Она не знала как лучше бы было себя повести и подбирала в голове фразы. Но к ее облегчению он заговорил первый.
— Итак, могу я поинтересоваться, что привело вас сюда? Только ли духота?
Кстати, мне очень жаль, что вам придется услышать об этом из моих уст, так как обычно я стараюсь делать только комплименты, но кажется, у меня нет выбора.
С фразой герцога выражение лица девушки делалось все более испуганным.
Герцог выдержал театральную паузу, пока бедняжка терялась в догадках, что он ей выдаст на этот раз.
— На вашей кружевной накидке появилась большая затяжка.
— Ах, боже мой, но где же? — Ровена принялась осматривать свои плечи, стараясь заглянуть на спину. — Тетушка на мне живого места не оставит за неосторожность.

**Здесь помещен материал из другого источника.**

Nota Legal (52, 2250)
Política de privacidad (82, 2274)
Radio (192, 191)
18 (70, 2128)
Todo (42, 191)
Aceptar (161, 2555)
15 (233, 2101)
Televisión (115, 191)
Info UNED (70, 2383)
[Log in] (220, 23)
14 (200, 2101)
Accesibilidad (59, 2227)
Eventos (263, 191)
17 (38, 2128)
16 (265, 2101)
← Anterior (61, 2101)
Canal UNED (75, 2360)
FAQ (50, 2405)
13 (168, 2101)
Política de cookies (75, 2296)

— Вот затяжка. — показал герцог на длинную шелковую нить, выходившую на уровне плеча — Ее надо спрятать, иначе ваша накидка рискует быть безнадежно испорченной.

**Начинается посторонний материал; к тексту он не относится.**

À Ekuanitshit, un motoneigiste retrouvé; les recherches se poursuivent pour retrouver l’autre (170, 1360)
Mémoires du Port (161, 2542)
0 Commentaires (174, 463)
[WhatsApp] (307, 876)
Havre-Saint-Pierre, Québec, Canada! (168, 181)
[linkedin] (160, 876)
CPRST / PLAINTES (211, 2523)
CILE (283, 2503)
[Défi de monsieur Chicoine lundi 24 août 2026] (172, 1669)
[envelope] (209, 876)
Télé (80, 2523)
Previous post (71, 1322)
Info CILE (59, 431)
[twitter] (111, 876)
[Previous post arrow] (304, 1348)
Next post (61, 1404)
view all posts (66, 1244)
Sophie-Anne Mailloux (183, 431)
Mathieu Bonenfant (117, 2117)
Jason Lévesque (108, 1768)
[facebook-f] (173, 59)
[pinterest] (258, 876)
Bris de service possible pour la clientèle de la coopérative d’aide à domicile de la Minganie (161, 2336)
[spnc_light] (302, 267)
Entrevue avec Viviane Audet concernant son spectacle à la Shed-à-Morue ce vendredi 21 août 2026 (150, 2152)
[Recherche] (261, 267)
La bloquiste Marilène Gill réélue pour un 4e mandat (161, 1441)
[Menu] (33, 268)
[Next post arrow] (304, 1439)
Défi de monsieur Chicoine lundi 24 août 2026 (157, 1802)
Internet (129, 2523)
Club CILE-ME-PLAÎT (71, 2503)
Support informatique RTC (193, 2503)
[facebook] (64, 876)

Я вижу, у вас талант уметь портить свой туалет.
Ровена вскинула вопросительный взор на герцога, стараясь понять упрек это или шутка, так как она подметила, что он видимо очень любит использовать свой статус, чтобы говорить все, что ему вздумается вполне безнаказанно. На лице мужчины не дрогнул ни один мускул, оно выражало совершенное бесстрастие. В конце концов, это было не так важно, так как в ней вдруг взыграло негодование.
— Вовсе нет! Вы же сами видели сколько там народу! — выпалила она.

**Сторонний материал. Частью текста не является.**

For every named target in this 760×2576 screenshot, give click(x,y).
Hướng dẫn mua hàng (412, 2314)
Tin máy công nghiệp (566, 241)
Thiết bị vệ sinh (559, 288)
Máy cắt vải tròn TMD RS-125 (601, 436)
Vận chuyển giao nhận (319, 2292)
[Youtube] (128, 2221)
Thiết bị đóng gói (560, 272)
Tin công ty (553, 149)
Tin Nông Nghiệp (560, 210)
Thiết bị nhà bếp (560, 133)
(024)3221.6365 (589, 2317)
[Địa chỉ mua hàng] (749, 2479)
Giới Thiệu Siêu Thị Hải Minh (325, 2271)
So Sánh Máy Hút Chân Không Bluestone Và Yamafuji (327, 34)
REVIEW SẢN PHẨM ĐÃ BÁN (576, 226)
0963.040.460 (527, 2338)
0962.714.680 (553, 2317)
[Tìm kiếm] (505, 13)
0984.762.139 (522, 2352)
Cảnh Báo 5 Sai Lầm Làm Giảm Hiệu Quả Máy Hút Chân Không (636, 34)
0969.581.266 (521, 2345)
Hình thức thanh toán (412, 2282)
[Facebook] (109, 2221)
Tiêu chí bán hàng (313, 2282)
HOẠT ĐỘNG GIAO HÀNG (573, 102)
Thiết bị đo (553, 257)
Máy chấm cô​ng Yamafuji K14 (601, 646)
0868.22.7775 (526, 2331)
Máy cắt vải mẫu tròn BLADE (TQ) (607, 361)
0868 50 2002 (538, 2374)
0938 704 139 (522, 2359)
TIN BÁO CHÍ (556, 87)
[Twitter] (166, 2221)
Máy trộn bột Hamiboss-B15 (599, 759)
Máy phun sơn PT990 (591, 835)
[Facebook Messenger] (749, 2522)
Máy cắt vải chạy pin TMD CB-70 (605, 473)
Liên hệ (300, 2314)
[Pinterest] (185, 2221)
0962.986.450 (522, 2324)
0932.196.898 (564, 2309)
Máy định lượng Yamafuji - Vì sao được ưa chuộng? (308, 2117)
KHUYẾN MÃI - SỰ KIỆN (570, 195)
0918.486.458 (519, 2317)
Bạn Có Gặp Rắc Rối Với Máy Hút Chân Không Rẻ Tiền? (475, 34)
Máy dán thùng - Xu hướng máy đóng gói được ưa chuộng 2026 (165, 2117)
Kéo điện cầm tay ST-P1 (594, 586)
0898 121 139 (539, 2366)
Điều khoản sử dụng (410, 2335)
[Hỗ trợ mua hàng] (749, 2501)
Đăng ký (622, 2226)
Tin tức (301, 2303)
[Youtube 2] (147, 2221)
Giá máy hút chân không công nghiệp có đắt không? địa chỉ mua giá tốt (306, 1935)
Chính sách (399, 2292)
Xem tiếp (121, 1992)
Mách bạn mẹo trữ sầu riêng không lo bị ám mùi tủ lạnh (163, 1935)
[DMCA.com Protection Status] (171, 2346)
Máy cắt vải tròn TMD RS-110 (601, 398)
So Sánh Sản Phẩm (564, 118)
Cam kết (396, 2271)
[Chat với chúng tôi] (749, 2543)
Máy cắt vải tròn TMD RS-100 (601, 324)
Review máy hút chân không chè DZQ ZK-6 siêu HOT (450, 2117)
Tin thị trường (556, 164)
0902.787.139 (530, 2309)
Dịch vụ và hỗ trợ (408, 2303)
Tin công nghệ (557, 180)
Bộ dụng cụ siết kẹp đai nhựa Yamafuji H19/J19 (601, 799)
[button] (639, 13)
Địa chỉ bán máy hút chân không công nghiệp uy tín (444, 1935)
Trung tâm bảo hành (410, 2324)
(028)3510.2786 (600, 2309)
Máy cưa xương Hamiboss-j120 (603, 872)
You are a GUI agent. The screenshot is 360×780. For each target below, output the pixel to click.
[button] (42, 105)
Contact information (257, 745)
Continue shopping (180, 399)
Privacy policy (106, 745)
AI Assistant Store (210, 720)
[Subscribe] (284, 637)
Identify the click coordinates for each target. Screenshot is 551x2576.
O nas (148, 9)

— Так что вас привело на балкон? — сменил герцог тему — Не боитесь ли вы пропустить такую прекрасную возможность услышать местного виртуоза? Как вы находите его?
Ровена, замешкавшись, подумала, что если она скажет правду, то может показаться невеждой, совсем не разбирающейся в музыке. И раз большая часть общества поет тому дифирамбы, то и ей не следовало бы выделяться новизной мнения.
— Он очень даже недурен. Его техника прекрасно отточена. Даже один мой знакомый как-то раз услышал “Дьявольские трели” Тартини в исполнении господина Олдриджа и был поражен.
— Так значит, он вам все-таки понравился? — не унимался герцог, не сводя темных гипнотических глаз с лица Ровены, которые проникали в самую ее душу.
Та зарделась, начав корить себя за то, что имела тенденцию сохранять свое мнение при любых обстоятельствах, не желая потворствовать вкусу общества и его привычкам, но тут пошла наперекор себе и своим убеждениям, сказав неправду, из-за чего чувствовала себя крайне глупо.
— Если честно, мне более по нраву деревенские мелодии, исполненные с душой и наполненные глубочайшим смыслом. Хоть они и просты, но в них есть свое очарование, присущее простоте и широте крестьянской души. Но верно, что из-за частых ошибок и недостатка техники, их мелодии у некоторых ценителей музыки могут вызывать головную боль.
Ровена запнулась, чувствуя на себе всю тяжесть взгляда герцога. Тот, как на зло, молчал. Неизвестно, какие мысли бродили в его голове и что он теперь думал о девушке из знатной семьи, которая предпочитает деревенские мотивы виртуозности вышколенных мастеров.
— Так значит, вам не понравилось? — приподняв одну бровь вновь осведомился он.
Ровена набрала в легкие воздуха, теребя свой веер от волнения.
— Не то чтобы не понравилось, он силен с технической стороны….
— Вы только что сказали мне, что предпочитаете простоту деревенских мотивов, техничности мастера. Соответственно я делаю вывод, что именно по этой причине вы и оказались на балконе? А значит, вам не понравилось, верно?
—Ну…. в общем-то вы правы. — совсем тихо вымолвила Ровена — Вы, наверное считаете, что у меня нет вкуса, но это вовсе не так. Просто….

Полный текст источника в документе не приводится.